Aim of the exercise: Print the data exactly as it appears, keeping every word.

Data records:
────────────────────────────────────────
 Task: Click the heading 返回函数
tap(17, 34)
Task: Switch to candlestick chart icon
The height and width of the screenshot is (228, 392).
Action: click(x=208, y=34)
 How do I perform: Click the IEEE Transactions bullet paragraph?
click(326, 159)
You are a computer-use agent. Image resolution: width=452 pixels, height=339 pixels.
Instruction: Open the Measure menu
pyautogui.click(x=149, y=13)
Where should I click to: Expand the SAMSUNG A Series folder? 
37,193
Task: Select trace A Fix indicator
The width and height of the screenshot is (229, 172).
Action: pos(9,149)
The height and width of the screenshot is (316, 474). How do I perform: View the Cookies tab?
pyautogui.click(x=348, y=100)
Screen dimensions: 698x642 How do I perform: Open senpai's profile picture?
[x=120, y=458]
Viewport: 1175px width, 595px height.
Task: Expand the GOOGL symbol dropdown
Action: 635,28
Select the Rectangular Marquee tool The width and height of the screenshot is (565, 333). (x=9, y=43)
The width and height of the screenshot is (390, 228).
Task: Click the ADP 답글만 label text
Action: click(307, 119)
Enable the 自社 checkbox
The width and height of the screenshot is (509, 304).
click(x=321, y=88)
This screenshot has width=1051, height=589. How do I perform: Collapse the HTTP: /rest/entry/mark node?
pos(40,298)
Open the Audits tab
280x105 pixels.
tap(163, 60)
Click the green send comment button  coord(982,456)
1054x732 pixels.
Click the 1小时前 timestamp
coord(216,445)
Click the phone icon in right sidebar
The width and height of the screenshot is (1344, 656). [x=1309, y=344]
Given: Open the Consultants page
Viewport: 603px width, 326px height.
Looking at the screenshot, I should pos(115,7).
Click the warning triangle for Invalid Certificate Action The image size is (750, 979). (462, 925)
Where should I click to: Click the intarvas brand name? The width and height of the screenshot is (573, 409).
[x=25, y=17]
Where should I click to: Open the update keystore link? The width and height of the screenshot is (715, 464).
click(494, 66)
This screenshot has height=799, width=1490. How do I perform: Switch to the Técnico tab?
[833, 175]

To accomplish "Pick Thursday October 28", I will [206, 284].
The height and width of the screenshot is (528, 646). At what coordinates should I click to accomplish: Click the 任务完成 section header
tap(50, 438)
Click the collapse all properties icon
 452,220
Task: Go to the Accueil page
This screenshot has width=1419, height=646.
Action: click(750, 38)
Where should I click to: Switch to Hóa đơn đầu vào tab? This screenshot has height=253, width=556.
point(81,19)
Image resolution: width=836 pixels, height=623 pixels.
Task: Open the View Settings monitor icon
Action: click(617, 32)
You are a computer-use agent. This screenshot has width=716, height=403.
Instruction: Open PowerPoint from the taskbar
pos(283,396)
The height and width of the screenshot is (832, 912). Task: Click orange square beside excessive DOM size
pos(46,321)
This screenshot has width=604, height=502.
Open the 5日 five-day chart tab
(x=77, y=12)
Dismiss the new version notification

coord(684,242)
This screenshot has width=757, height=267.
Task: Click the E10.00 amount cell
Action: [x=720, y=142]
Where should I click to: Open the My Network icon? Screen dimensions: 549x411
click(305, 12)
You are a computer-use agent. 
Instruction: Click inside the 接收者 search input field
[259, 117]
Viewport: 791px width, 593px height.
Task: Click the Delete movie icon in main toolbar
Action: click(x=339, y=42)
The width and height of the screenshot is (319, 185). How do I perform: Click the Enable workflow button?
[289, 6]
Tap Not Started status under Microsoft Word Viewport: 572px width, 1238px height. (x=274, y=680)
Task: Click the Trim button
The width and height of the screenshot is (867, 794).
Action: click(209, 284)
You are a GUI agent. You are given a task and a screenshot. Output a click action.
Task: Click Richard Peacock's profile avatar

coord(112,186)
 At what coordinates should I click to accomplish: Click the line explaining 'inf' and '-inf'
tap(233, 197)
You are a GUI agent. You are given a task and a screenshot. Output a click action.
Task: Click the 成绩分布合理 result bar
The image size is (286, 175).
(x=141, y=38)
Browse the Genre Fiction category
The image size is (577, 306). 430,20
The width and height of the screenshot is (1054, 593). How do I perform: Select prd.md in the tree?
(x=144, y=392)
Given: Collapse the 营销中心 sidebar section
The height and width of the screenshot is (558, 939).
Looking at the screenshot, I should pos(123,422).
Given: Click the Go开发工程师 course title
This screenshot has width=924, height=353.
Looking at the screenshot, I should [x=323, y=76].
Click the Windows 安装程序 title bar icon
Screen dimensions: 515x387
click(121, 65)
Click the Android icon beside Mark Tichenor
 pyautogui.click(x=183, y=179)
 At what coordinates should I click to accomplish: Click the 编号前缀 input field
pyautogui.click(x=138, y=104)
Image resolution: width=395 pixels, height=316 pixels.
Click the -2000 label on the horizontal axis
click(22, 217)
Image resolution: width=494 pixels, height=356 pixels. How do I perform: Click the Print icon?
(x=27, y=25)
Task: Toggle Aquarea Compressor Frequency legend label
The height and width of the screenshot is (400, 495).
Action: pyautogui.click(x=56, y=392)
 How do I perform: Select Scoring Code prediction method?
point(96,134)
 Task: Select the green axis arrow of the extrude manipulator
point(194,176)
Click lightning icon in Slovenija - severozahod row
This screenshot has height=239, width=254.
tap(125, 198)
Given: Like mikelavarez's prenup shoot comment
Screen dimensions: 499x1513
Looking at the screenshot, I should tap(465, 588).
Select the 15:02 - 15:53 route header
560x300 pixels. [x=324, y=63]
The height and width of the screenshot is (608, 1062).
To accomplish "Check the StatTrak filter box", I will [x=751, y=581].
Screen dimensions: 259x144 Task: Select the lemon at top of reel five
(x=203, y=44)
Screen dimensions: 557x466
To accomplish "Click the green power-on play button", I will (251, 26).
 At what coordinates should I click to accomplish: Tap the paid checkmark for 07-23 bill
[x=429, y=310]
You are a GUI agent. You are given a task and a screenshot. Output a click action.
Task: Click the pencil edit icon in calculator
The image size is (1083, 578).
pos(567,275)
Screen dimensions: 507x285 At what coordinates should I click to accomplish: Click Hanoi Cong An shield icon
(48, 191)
────────────────────────────────────────
Task result:
 Task: Click the heading 返回函数
tap(17, 34)
Task: Switch to candlestick chart icon
The height and width of the screenshot is (228, 392).
Action: click(x=208, y=34)
 How do I perform: Click the IEEE Transactions bullet paragraph?
click(326, 159)
You are a computer-use agent. Image resolution: width=452 pixels, height=339 pixels.
Instruction: Open the Measure menu
pyautogui.click(x=149, y=13)
Where should I click to: Expand the SAMSUNG A Series folder? 
37,193
Task: Select trace A Fix indicator
The width and height of the screenshot is (229, 172).
Action: pos(9,149)
The height and width of the screenshot is (316, 474). How do I perform: View the Cookies tab?
pyautogui.click(x=348, y=100)
Screen dimensions: 698x642 How do I perform: Open senpai's profile picture?
[x=120, y=458]
Viewport: 1175px width, 595px height.
Task: Expand the GOOGL symbol dropdown
Action: 635,28
Select the Rectangular Marquee tool The width and height of the screenshot is (565, 333). (x=9, y=43)
The width and height of the screenshot is (390, 228).
Task: Click the ADP 답글만 label text
Action: click(307, 119)
Enable the 自社 checkbox
The width and height of the screenshot is (509, 304).
click(x=321, y=88)
This screenshot has width=1051, height=589. How do I perform: Collapse the HTTP: /rest/entry/mark node?
pos(40,298)
Open the Audits tab
280x105 pixels.
tap(163, 60)
Click the green send comment button  coord(982,456)
1054x732 pixels.
Click the 1小时前 timestamp
coord(216,445)
Click the phone icon in right sidebar
The width and height of the screenshot is (1344, 656). [x=1309, y=344]
Given: Open the Consultants page
Viewport: 603px width, 326px height.
Looking at the screenshot, I should pos(115,7).
Click the warning triangle for Invalid Certificate Action The image size is (750, 979). (462, 925)
Where should I click to: Click the intarvas brand name? The width and height of the screenshot is (573, 409).
[x=25, y=17]
Where should I click to: Open the update keystore link? The width and height of the screenshot is (715, 464).
click(494, 66)
This screenshot has height=799, width=1490. How do I perform: Switch to the Técnico tab?
[833, 175]

To accomplish "Pick Thursday October 28", I will [206, 284].
The height and width of the screenshot is (528, 646). At what coordinates should I click to accomplish: Click the 任务完成 section header
tap(50, 438)
Click the collapse all properties icon
 452,220
Task: Go to the Accueil page
This screenshot has width=1419, height=646.
Action: click(750, 38)
Where should I click to: Switch to Hóa đơn đầu vào tab? This screenshot has height=253, width=556.
point(81,19)
Image resolution: width=836 pixels, height=623 pixels.
Task: Open the View Settings monitor icon
Action: click(617, 32)
You are a computer-use agent. This screenshot has width=716, height=403.
Instruction: Open PowerPoint from the taskbar
pos(283,396)
The height and width of the screenshot is (832, 912). Task: Click orange square beside excessive DOM size
pos(46,321)
This screenshot has width=604, height=502.
Open the 5日 five-day chart tab
(x=77, y=12)
Dismiss the new version notification

coord(684,242)
This screenshot has width=757, height=267.
Task: Click the E10.00 amount cell
Action: [x=720, y=142]
Where should I click to: Open the My Network icon? Screen dimensions: 549x411
click(305, 12)
You are a computer-use agent. 
Instruction: Click inside the 接收者 search input field
[259, 117]
Viewport: 791px width, 593px height.
Task: Click the Delete movie icon in main toolbar
Action: click(x=339, y=42)
The width and height of the screenshot is (319, 185). How do I perform: Click the Enable workflow button?
[289, 6]
Tap Not Started status under Microsoft Word Viewport: 572px width, 1238px height. (x=274, y=680)
Task: Click the Trim button
The width and height of the screenshot is (867, 794).
Action: click(209, 284)
You are a GUI agent. You are given a task and a screenshot. Output a click action.
Task: Click Richard Peacock's profile avatar

coord(112,186)
 At what coordinates should I click to accomplish: Click the line explaining 'inf' and '-inf'
tap(233, 197)
You are a GUI agent. You are given a task and a screenshot. Output a click action.
Task: Click the 成绩分布合理 result bar
The image size is (286, 175).
(x=141, y=38)
Browse the Genre Fiction category
The image size is (577, 306). 430,20
The width and height of the screenshot is (1054, 593). How do I perform: Select prd.md in the tree?
(x=144, y=392)
Given: Collapse the 营销中心 sidebar section
The height and width of the screenshot is (558, 939).
Looking at the screenshot, I should pos(123,422).
Given: Click the Go开发工程师 course title
This screenshot has width=924, height=353.
Looking at the screenshot, I should [x=323, y=76].
Click the Windows 安装程序 title bar icon
Screen dimensions: 515x387
click(121, 65)
Click the Android icon beside Mark Tichenor
 pyautogui.click(x=183, y=179)
 At what coordinates should I click to accomplish: Click the 编号前缀 input field
pyautogui.click(x=138, y=104)
Image resolution: width=395 pixels, height=316 pixels.
Click the -2000 label on the horizontal axis
click(22, 217)
Image resolution: width=494 pixels, height=356 pixels. How do I perform: Click the Print icon?
(x=27, y=25)
Task: Toggle Aquarea Compressor Frequency legend label
The height and width of the screenshot is (400, 495).
Action: pyautogui.click(x=56, y=392)
 How do I perform: Select Scoring Code prediction method?
point(96,134)
 Task: Select the green axis arrow of the extrude manipulator
point(194,176)
Click lightning icon in Slovenija - severozahod row
This screenshot has height=239, width=254.
tap(125, 198)
Given: Like mikelavarez's prenup shoot comment
Screen dimensions: 499x1513
Looking at the screenshot, I should tap(465, 588).
Select the 15:02 - 15:53 route header
560x300 pixels. [x=324, y=63]
The height and width of the screenshot is (608, 1062).
To accomplish "Check the StatTrak filter box", I will [x=751, y=581].
Screen dimensions: 259x144 Task: Select the lemon at top of reel five
(x=203, y=44)
Screen dimensions: 557x466
To accomplish "Click the green power-on play button", I will (251, 26).
 At what coordinates should I click to accomplish: Tap the paid checkmark for 07-23 bill
[x=429, y=310]
You are a GUI agent. You are given a task and a screenshot. Output a click action.
Task: Click the pencil edit icon in calculator
The image size is (1083, 578).
pos(567,275)
Screen dimensions: 507x285 At what coordinates should I click to accomplish: Click Hanoi Cong An shield icon
(48, 191)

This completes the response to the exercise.